▮ Keeping Track
When developing an ML model, there is a lot of information to keep track of. Data scientists have to constantly experiment and the information can get easily chaotic. Ideally, all the information should be organized so that even after a while, let’s say 6 months later, you can still immediately reproduce the model.
Here are the 8 types of artifacts to keep track of when developing an ML model.
1. Model Definition
This is the information about the architecture of the network. This also includes information such as loss function, batch size, etc.
2. Model Parameters
You will need the information on the weights of the model to reproduce the prediction.
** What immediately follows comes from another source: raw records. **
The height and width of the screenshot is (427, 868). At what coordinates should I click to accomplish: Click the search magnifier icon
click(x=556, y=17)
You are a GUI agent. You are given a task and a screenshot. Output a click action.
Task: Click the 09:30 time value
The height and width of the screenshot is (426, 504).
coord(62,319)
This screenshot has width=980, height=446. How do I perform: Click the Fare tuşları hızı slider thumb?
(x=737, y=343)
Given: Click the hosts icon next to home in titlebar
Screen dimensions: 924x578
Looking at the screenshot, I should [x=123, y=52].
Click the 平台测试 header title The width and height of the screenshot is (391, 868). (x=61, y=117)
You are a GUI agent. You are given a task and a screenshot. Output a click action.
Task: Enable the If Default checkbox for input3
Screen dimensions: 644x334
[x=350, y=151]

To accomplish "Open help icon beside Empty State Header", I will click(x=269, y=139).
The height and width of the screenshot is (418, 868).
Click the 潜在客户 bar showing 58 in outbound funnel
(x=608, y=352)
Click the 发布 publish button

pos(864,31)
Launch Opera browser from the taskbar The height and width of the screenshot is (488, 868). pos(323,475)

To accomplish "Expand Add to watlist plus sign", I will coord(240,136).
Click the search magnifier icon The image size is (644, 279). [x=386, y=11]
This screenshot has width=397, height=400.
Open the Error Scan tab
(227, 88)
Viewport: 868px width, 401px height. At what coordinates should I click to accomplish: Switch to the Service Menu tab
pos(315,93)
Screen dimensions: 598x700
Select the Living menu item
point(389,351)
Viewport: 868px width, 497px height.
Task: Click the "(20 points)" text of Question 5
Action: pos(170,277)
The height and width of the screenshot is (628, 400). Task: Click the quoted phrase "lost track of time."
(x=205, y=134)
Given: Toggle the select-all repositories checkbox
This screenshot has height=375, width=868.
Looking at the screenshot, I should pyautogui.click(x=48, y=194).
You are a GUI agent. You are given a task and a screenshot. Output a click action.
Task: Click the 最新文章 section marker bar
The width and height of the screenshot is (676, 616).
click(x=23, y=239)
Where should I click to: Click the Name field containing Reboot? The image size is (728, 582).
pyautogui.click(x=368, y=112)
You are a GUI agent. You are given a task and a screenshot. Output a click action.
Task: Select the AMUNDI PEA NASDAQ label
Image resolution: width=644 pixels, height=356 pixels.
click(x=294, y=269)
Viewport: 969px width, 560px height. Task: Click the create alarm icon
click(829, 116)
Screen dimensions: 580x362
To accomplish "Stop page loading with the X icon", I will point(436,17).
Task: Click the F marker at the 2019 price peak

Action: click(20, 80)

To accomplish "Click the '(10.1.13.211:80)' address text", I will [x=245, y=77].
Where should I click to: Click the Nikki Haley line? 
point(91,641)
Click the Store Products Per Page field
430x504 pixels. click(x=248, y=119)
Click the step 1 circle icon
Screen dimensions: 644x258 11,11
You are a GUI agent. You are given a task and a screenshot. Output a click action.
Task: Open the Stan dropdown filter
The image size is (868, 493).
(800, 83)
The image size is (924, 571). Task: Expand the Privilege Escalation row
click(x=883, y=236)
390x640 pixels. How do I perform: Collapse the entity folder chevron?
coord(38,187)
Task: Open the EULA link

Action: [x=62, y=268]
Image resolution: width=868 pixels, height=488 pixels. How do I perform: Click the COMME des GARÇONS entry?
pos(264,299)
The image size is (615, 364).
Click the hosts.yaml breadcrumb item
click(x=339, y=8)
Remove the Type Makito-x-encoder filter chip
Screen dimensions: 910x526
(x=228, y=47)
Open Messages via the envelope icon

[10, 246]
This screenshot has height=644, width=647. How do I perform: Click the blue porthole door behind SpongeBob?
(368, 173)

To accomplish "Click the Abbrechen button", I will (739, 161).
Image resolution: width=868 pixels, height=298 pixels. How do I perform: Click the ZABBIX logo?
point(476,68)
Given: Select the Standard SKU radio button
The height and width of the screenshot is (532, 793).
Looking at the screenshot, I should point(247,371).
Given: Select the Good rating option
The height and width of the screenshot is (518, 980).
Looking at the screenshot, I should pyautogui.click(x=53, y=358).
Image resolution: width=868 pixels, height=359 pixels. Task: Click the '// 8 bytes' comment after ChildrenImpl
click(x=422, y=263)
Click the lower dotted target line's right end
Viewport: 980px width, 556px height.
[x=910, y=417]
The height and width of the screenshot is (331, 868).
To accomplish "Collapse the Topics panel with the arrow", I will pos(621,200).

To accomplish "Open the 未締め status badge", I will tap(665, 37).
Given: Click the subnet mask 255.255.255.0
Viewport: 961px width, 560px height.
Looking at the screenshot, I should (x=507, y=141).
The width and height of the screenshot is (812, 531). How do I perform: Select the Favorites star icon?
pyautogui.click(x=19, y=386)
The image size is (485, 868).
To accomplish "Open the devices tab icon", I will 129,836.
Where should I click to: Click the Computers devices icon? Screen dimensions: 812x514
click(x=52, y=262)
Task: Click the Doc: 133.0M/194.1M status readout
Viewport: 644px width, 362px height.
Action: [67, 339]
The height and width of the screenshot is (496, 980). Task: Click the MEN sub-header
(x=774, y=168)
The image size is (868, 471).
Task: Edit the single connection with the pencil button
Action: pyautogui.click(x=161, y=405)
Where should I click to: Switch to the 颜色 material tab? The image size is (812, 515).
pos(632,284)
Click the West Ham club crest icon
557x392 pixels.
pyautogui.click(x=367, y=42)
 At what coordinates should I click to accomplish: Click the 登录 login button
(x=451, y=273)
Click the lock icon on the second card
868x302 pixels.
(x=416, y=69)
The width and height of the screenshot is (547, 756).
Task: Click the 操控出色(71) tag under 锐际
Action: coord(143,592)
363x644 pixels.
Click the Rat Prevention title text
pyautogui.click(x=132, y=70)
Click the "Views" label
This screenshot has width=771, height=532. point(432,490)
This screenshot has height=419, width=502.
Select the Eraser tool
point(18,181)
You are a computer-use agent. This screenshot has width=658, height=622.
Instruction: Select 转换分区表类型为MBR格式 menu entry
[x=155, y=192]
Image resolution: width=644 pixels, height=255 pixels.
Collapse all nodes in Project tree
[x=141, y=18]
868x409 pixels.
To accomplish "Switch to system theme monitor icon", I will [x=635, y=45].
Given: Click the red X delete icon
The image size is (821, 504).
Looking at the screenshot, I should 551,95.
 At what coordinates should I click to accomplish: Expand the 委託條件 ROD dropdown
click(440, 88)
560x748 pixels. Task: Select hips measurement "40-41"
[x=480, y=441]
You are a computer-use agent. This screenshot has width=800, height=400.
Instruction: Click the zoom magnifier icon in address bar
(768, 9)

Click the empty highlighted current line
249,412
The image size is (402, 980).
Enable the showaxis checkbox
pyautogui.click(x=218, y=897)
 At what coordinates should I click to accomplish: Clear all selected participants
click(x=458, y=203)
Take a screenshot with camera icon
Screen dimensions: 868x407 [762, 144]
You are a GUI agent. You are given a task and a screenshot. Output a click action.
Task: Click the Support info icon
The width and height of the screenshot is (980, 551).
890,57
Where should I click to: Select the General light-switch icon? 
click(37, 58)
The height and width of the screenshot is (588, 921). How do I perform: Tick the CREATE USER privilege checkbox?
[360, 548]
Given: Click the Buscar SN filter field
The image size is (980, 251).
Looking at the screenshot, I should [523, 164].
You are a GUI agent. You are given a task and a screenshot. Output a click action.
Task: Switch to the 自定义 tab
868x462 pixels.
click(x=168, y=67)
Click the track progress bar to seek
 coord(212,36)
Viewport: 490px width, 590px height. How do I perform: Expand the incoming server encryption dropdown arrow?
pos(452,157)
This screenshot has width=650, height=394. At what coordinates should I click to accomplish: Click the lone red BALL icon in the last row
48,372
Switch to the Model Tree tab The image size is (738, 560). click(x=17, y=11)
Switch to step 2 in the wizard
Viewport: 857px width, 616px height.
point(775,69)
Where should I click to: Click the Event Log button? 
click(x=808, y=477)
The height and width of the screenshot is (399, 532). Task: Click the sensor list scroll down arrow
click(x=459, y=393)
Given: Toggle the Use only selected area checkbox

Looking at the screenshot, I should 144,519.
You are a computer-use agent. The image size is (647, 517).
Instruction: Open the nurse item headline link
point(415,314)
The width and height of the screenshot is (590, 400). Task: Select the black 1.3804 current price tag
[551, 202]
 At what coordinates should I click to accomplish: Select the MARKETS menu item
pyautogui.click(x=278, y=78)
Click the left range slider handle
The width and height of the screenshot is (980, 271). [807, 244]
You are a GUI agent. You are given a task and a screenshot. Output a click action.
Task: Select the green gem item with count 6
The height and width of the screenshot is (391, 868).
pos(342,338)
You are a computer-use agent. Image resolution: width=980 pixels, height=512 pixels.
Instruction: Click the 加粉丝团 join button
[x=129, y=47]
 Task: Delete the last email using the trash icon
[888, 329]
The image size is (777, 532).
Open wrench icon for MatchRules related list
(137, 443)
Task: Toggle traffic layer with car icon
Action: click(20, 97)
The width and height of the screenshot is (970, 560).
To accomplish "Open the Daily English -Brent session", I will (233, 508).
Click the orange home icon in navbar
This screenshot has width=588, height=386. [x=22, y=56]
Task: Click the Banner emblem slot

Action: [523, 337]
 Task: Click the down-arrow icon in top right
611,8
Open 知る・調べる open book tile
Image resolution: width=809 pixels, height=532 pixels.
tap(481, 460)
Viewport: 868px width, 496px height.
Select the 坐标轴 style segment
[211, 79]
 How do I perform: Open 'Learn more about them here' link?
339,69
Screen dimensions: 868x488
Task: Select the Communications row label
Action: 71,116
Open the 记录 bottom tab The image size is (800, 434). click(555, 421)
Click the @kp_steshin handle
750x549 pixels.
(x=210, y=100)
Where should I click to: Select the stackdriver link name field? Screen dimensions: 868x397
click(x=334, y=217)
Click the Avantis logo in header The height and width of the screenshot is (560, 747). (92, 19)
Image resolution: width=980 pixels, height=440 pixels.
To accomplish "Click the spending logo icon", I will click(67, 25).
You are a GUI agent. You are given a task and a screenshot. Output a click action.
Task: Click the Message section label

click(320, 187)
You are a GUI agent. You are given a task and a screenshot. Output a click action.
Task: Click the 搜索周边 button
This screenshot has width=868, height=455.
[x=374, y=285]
Depending on your model’s saving methods, you can save both the architecture and the weights in a single file.
3. Feature Extraction
The feature extraction pipeline should also be stored so that you can use them whenever you want to preprocess raw data before inputting them into the model.
4. Dependencies
In most cases, ML models are packaged into containers, so information such as Python version and Python packages are usually stored within that container.
5. Data
It is quite common to re-split the datasets(training, validation, and test sets). Keeping track of which data you used for which dataset on which experiment can easily get confusing as you experiment repeatedly. You should name or version control your data to have reproducibility.
6. Model Generation Code
This information includes:
1. Frameworks(Pytorch, Tensorflow, etc.)
2. How it was trained
3. Dataset division method
The codes can be a Jupyter notebook or a simple python file.
7. Experiment Artifacts
These are the artifacts generated throughout the development process; loss/epoch curve, task-specific metric calculation results, etc.
8. Tags
This will help with model discovery and filtering.